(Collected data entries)
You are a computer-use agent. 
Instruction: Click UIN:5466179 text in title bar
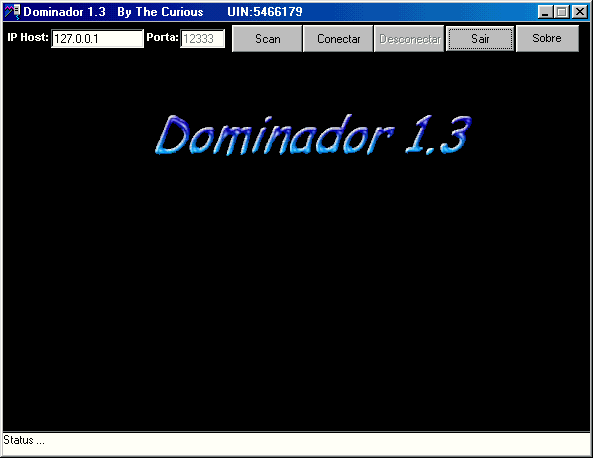click(x=265, y=12)
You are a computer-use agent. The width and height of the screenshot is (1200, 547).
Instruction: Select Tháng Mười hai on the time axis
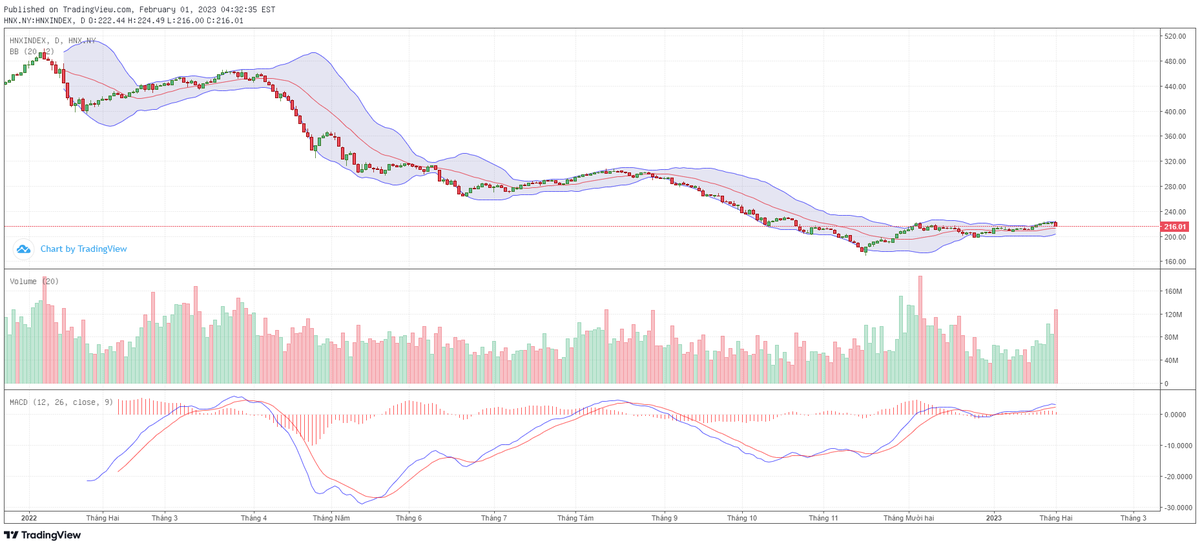point(908,518)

▶ **Exercise**:
Repeat, exactly and only, the lines from the one containing "Instruction: Click UIN:5466179" through the final line of the data, both ends included, leaving out any picture.

▶ **Response to the exercise**:
Instruction: Click UIN:5466179 text in title bar
click(x=265, y=12)
You are a computer-use agent. The width and height of the screenshot is (1200, 547).
Instruction: Select Tháng Mười hai on the time axis
point(908,518)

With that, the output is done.